The Class Action Fairness Act: History, Uses, and Differences from Traditional Diversity Jurisdiction

In 2005, Congress passed the Class Action Fairness Act (“CAFA”) in order to grant class action litigants in diversity cases easier access to the federal courts. The re-formulated sections under 28 U.S.C. § 1332 created a lower threshold to gain access into the federal courts for both the plaintiff class members, and the perspective defendants wishing to remove to federal court. Congress passed these new provisions in order to “restore the intent of the framers of the United States Constitution by providing for Federal court consideration of interstate cases of national importance under diversity jurisdiction.” In its deliberations over the bill, Congress specifically found that certain litigants used the previous jurisdictional regime to create many situations whereby certain cases with national importance did not qualify for federal jurisdiction based upon diversity. Additionally, Congress sought to address the age old concern of discrimination against out-of-state litigants.

Congress also mentions in its findings and purposes prelude to CAFA that over the previous decade (1995 – 2005), abusive practices of the class action device caused numerous harms, thus justifying this remake of the class action jurisdictional regime. But why in 2005? Perhaps because Congress wished to respond to the vast amount of litigation against insurers stemming from Hurricane Katrina, which made landfall in August of 2005. Perhaps because in 2005, Republicans held a majority in both the House and the Senate (and held the presidency), and as a general matter, the Republican Party, rightly or wrongly, is viewed as anti-plaintiff. In this view, Republicans wanted to allow insurance companies greater opportunities to remove to federal court (which is also seen, rightly or wrongly, as somewhat less pro-plaintiff than many state courts). Whatever the true reasoning, Congress did pass CAFA, and some of CAFA’s provisions are worth noting.

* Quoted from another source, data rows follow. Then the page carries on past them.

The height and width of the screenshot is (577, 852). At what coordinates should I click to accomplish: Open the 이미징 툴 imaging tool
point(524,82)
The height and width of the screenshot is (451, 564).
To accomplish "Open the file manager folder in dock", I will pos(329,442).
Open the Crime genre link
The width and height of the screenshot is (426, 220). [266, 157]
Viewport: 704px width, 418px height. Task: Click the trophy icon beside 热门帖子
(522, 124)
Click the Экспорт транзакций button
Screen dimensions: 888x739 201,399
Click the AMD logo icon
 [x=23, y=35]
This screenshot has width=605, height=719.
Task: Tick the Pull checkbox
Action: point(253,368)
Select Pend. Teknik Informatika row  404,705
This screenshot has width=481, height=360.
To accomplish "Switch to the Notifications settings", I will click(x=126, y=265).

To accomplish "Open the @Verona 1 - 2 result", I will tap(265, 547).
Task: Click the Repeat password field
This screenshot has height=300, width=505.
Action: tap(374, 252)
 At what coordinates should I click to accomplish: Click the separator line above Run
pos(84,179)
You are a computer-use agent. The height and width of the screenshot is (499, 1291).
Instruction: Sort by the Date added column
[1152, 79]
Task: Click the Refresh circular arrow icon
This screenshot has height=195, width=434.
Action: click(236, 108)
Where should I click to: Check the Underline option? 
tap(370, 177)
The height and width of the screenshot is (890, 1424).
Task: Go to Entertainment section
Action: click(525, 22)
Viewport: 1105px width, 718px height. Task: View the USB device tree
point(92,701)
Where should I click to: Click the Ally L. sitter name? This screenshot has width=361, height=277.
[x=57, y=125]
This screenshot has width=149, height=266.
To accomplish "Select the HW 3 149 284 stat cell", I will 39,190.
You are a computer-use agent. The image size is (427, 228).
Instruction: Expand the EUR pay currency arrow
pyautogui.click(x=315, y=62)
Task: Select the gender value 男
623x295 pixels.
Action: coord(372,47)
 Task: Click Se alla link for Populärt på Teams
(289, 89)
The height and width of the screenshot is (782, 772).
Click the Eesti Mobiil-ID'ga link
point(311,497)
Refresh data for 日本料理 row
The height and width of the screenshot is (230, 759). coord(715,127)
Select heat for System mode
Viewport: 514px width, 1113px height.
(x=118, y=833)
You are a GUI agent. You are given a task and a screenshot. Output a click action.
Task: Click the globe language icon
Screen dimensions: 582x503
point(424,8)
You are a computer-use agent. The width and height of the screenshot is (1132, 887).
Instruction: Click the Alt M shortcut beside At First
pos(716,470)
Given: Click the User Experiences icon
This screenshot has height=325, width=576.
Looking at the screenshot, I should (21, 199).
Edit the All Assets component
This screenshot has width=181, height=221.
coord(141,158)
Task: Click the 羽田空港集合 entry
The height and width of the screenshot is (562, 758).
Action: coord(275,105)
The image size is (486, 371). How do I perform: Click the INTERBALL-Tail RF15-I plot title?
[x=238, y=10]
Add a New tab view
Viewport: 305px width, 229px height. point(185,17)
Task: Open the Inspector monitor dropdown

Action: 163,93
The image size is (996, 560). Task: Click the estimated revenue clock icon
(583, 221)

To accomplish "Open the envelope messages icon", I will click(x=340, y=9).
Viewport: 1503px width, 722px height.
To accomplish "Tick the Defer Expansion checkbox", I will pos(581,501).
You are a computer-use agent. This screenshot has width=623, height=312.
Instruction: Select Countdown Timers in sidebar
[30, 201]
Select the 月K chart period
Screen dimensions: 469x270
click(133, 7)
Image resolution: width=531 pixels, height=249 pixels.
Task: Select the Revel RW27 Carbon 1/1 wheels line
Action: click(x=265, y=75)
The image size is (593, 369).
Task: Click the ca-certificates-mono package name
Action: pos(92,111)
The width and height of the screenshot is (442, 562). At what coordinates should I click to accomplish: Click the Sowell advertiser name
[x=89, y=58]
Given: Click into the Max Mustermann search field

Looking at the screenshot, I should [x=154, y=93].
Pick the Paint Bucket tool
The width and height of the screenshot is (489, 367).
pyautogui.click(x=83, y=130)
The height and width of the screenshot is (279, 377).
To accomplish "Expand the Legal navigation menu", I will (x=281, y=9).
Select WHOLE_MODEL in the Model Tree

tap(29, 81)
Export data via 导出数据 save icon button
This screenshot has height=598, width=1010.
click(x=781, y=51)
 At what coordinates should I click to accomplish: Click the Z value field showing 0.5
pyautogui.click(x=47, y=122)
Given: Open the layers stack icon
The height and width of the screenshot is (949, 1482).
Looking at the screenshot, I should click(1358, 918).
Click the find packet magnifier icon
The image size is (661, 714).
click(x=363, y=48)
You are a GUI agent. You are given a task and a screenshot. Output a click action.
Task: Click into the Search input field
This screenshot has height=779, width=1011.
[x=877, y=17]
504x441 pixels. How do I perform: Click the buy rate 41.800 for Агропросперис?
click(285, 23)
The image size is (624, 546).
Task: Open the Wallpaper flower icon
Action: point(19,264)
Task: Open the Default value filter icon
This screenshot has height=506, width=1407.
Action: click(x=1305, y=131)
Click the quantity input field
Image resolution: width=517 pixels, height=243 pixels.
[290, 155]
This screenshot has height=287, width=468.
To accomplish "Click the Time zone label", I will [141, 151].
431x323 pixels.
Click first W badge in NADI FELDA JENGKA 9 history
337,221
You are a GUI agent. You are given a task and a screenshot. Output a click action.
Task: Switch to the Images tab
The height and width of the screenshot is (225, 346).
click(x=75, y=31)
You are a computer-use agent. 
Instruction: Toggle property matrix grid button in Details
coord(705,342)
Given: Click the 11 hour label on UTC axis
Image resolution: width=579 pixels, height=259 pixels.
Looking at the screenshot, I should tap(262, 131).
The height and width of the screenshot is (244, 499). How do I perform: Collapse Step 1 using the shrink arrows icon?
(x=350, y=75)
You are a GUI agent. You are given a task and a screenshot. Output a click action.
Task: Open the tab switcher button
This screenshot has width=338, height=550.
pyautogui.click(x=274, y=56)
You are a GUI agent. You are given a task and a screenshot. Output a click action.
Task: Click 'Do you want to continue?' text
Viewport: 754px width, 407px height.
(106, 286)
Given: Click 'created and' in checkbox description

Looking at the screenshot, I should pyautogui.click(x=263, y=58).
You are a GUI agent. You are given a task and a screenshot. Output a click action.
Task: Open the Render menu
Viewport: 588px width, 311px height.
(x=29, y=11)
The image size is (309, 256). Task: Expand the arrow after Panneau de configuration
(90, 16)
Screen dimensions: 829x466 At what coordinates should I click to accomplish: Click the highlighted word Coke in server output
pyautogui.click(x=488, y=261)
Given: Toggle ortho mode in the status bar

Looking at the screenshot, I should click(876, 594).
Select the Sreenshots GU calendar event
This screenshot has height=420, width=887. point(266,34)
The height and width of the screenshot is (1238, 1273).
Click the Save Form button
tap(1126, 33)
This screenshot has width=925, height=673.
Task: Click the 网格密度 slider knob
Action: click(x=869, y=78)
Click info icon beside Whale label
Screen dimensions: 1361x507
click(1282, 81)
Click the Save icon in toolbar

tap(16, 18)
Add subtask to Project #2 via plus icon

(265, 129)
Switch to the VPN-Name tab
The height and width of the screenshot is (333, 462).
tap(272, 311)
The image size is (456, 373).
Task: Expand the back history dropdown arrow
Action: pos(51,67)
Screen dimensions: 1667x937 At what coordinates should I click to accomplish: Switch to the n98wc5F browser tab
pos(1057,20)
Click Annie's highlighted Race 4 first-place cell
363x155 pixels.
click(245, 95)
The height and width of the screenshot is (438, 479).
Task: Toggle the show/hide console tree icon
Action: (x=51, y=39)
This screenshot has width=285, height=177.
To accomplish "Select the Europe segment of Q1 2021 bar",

CAFA grants federal jurisdiction (through diversity) to class action cases where: (1) the amount in controversy, in the aggregate of all of the class members, exceeds $5,000,000 and (2) in a controversy in which ANY member of the class of plaintiffs is diverse from the defendant. CAFA then defines class members as those persons, named or unnamed, who fall within the definition of the proposed or certified class in a class action. Based on these threshold rules, a defendant could rather easily assert diversity from one of the unnamed or proposed class members. The removing party need not identify the diverse class member, but merely show by a preponderance of the evidence, using the face of the complaint or summary judgment type evidence, that it is reasonable to believe at least one class member maintains diversity from the defendant. Hardly a high hurdle to clear. However, several important subsections to CAFA help to qualify these basic underlying tenets, and may impose at least some further obstacles to navigate as a removing party.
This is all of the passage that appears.